Problem statement –
Using the listing below, set down each line from the line containing "This screenshot has" through the line containing "Select the Tue", both ends included, exactly and with nothing added.

Material to process –
——
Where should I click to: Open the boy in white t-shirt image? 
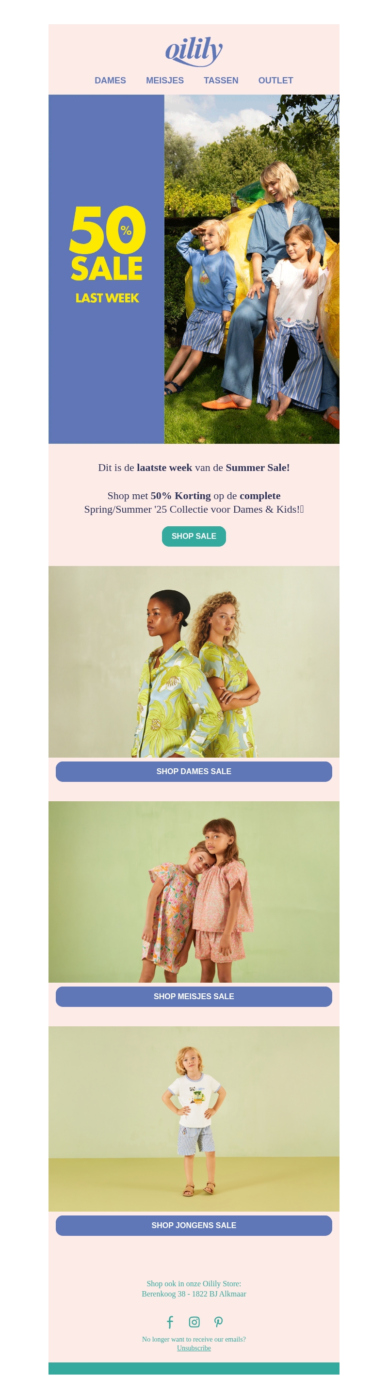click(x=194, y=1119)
——
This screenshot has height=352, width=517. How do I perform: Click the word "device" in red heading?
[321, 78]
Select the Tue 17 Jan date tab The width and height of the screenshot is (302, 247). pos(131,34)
——
Task result –
This screenshot has height=352, width=517. How do I perform: Click the word "device" in red heading?
[321, 78]
Select the Tue 17 Jan date tab The width and height of the screenshot is (302, 247). pos(131,34)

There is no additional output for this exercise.